= WHAT YOU ARE ASKED TO DO =
Take the line that contains "How do I perform: Select the message それは絶対笑?" and each one after it through the last line below, and retype them exactly. Leave out the pictures.

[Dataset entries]
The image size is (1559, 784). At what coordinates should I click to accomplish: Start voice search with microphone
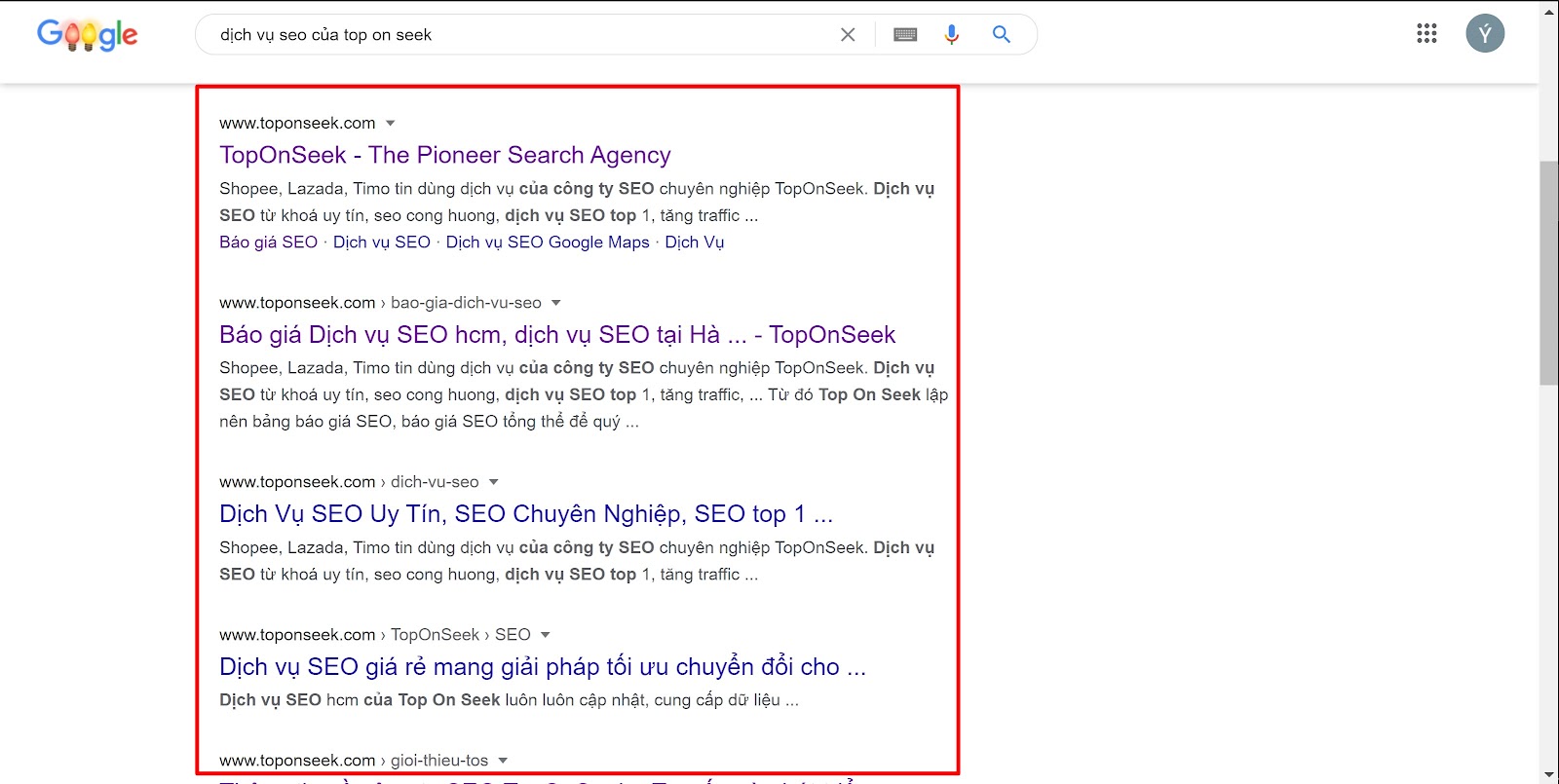952,35
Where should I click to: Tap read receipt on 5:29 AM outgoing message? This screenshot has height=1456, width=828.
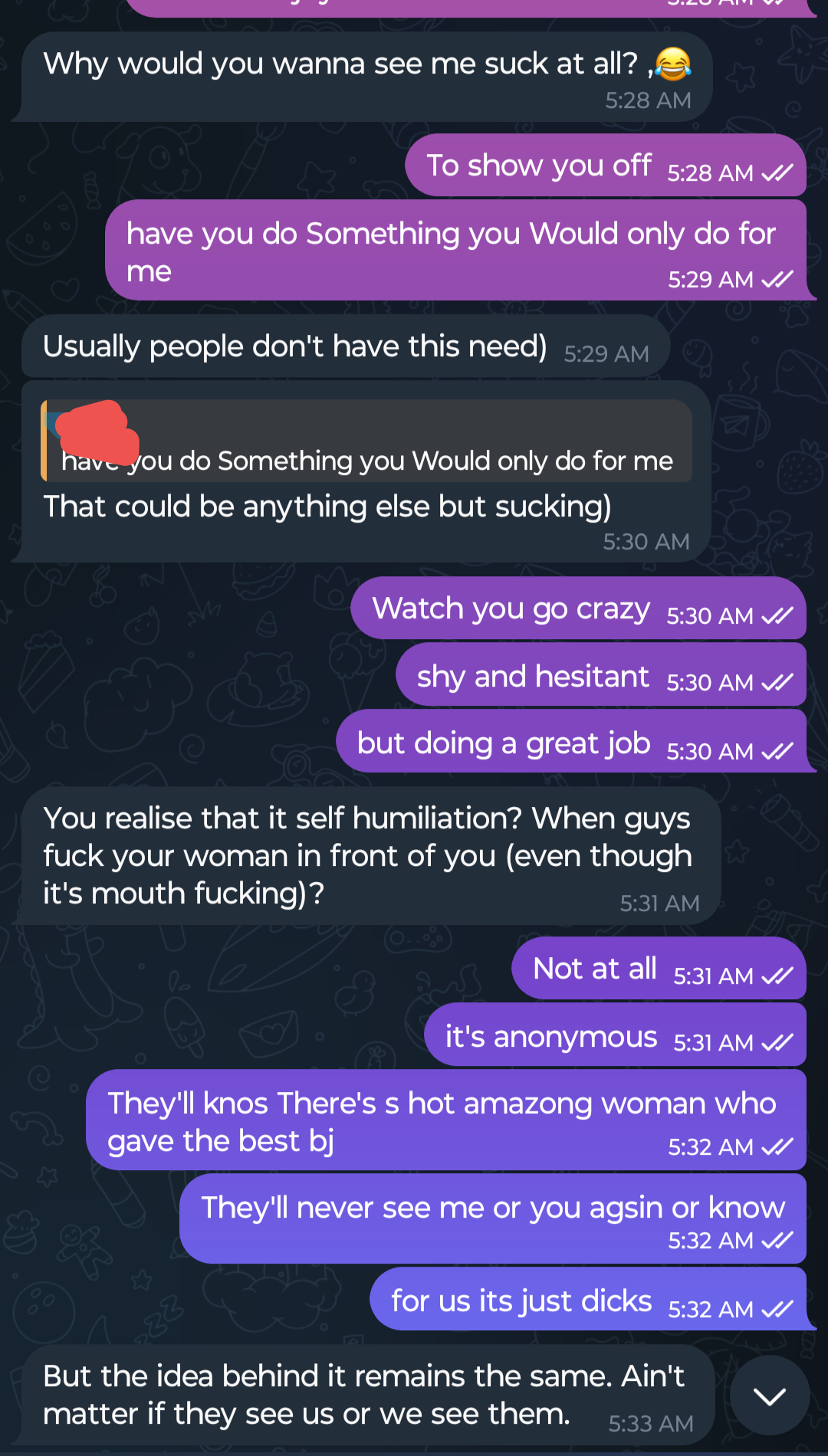click(x=777, y=280)
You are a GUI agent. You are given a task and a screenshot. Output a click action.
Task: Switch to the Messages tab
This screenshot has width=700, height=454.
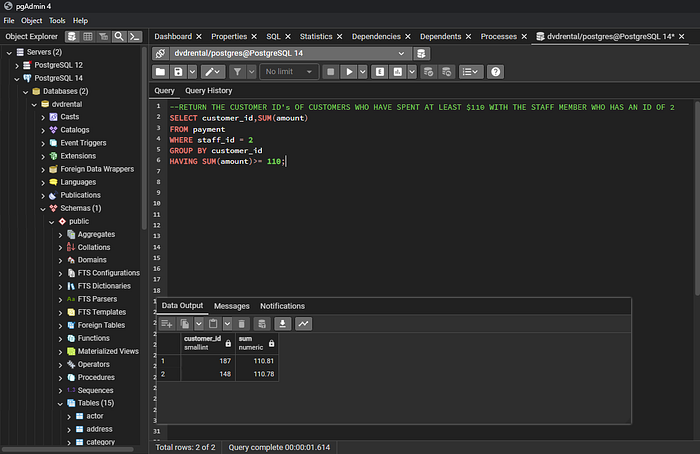[x=232, y=306]
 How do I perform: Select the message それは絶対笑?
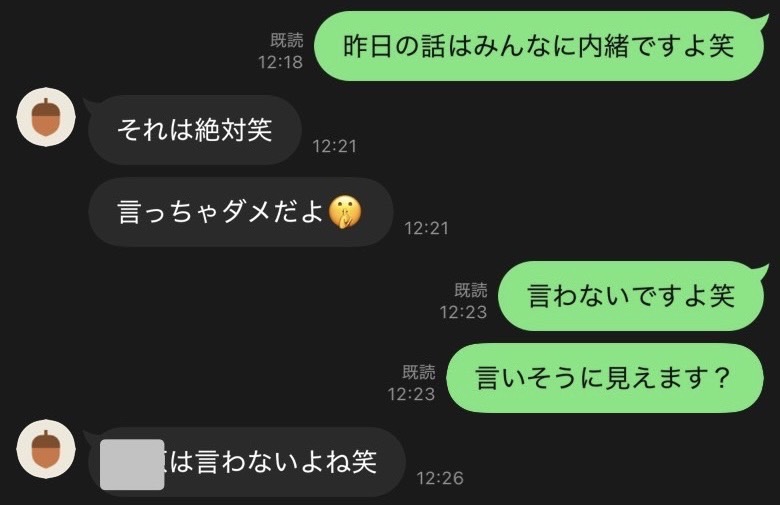pyautogui.click(x=195, y=130)
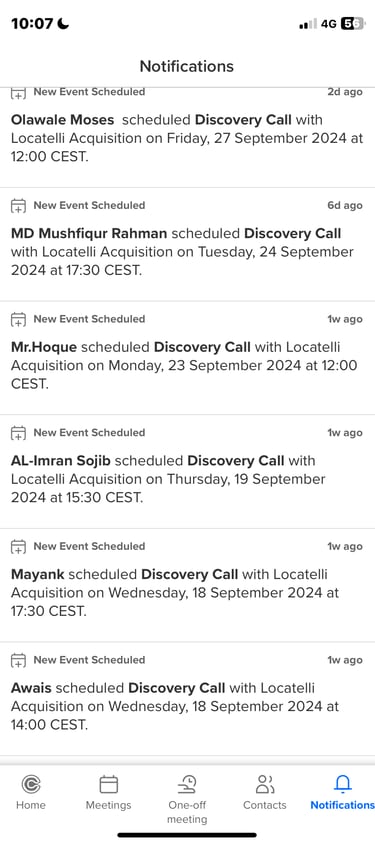Switch to the Meetings tab label

point(109,805)
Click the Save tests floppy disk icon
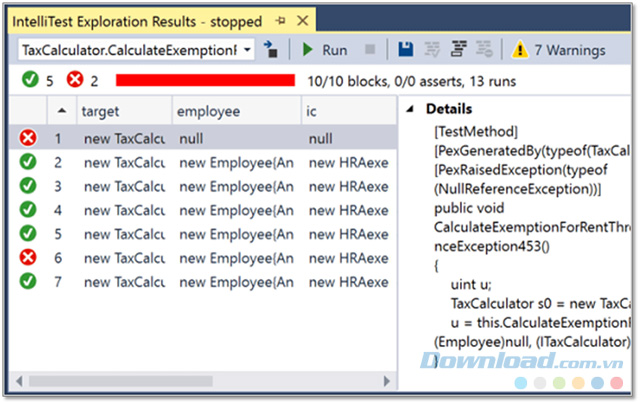 (406, 50)
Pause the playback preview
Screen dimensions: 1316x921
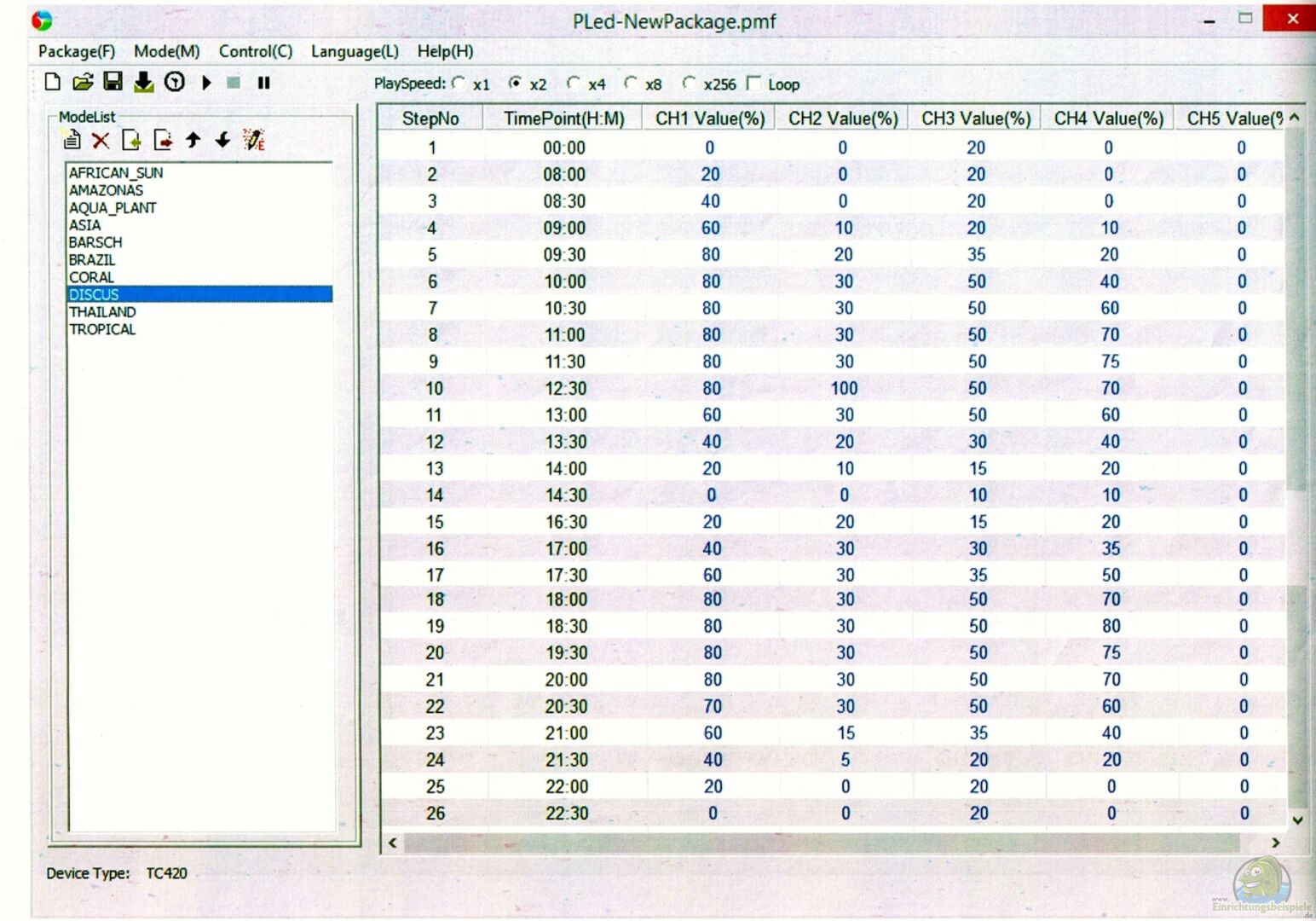tap(264, 83)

= TASK SOLUTION =
 How do I perform: Select the message それは絶対笑?
pyautogui.click(x=195, y=130)
Switch to the Meetings tab label

point(109,805)
Click the Save tests floppy disk icon
 (406, 50)
Pause the playback preview
Screen dimensions: 1316x921
tap(264, 83)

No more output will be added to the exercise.